CodeTheCurve aims to inspire youth with new skills in a virtual, immersive environment in collaboration with other students, experts, and mentors, while creating deployable solutions and digital prototypes prepared by citizen developers, data scientists, and innovators with youth at the center. The CodeTheCurve learning and hackathon journey will be practical, hands-on, and a ton of virtual fun.

Who are the participants?

Anyone is invited to gather a crew of developers, data scientists, and friends from other fields (educators, teachers, and researchers), pull together a gender-inclusive group with no more than six participants, and make sure there’s at least one person under the age of 25 in your team (min. age 16). All teams must have at least one female and one male.

The collaborators from CodeTheCurve will select 40 teams to participate in the immersive learning and hackathon journey.

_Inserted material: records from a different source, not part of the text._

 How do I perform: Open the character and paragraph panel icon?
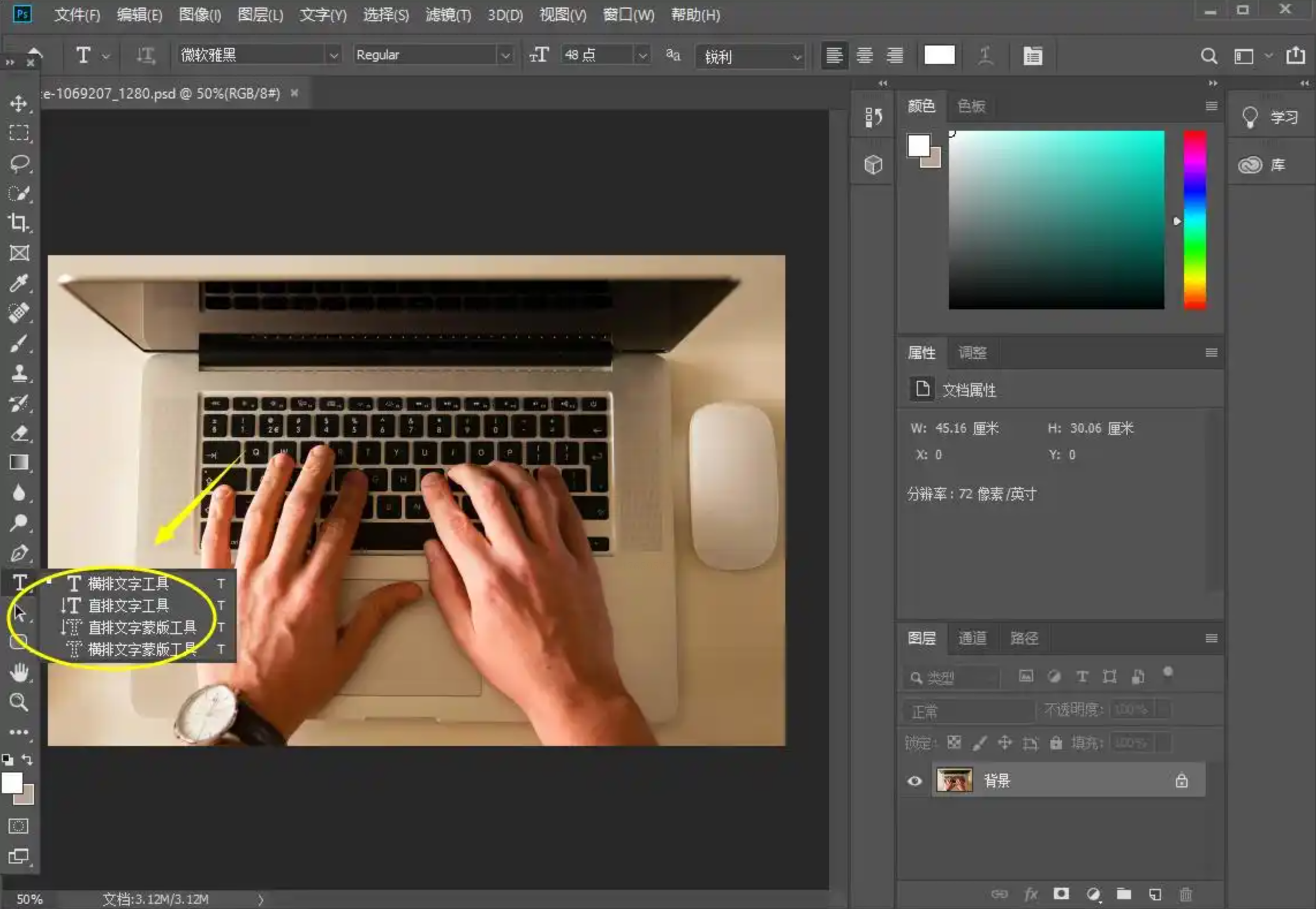(x=1032, y=56)
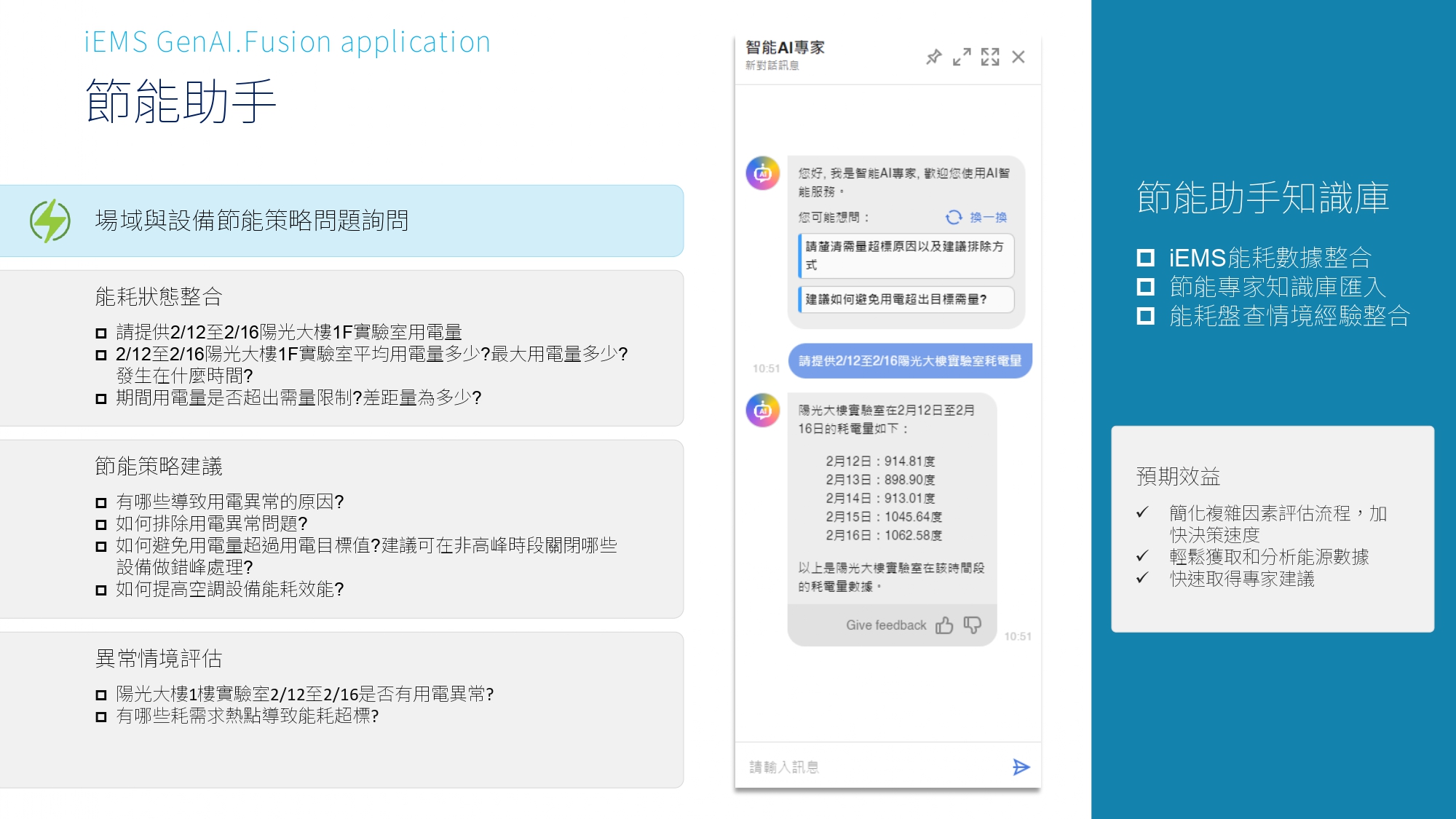This screenshot has width=1456, height=819.
Task: Click the blue user message bubble
Action: tap(909, 360)
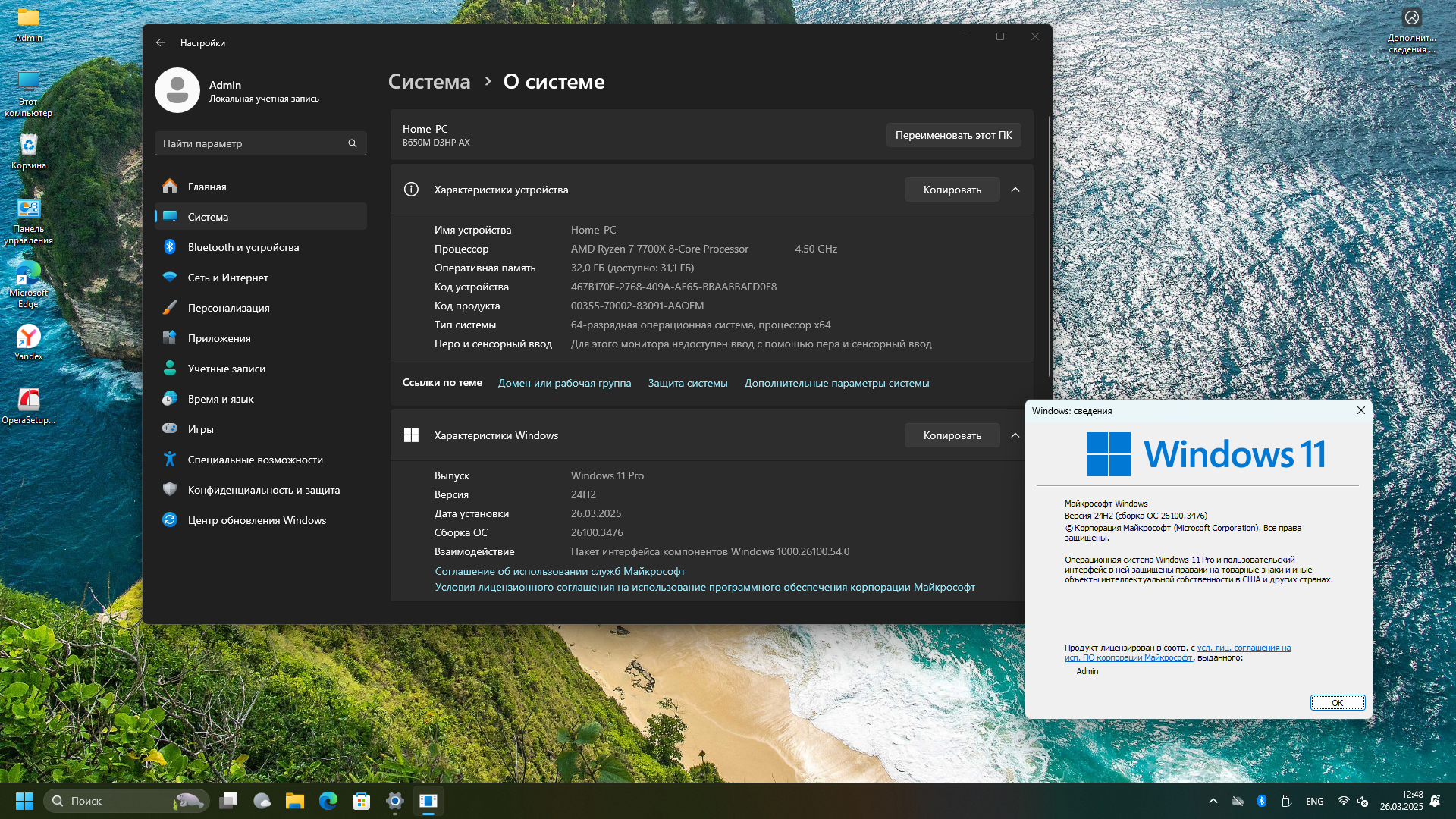Open Microsoft Store from taskbar

coord(362,801)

If a team does not get selected in the top 40, for many there will still be the opportunity to showcase their skills and perhaps get engaged in one of the 40 selected teams. More information on that will be shared later on

To participate in a hackathon there are different profiles needed: the four Hs of a hackathon: It takes hackers (developers and data scientists), hustlers (program and project managers), hipsters (creative designers and marketers), and humanitarians (industry experts).

Skills required

Participating teams should have at least one developer and/or one person with basic data science skills. Programming skills can include Python, Java, HTML, and/or the ability to use App Inventor or Power Apps — along with the other technical skills that you individually bring to the team. And at least one member of the team must have basic Linux and Jupyter Notebook experience.

Thanks to the partners, participants will receive free access to IBM LinuxONE Community Cloud, which will provide participants with open access to an enterprise-grade Linux environment for your development needs — innovation powered by open source technology.

CodeTheCurve timeline

Call for Applications opens on April 6th and closes on April 9th, and the 40 selected teams for the hackathon will be announced on April 15th. Online learning will occur on April 22nd and 23rd, and virtual hackathon activities will on April 24th, 25th, and 26th, and winning teams will be announced on or about April 30th.

Training opportunities for participants

Selected CodeTheCurve teams can expect to land new technical and professional skills, including entrepreneurship and design thinking, media misinformation and disinformation, data analytics, Jupyter Notebook, LinuxONE Community Cloud platform, SAP Analytics, machine learning code patterns, artificial intelligence, ethics in AI, AI for social good, chatbot creation, data protection and privacy, and much more.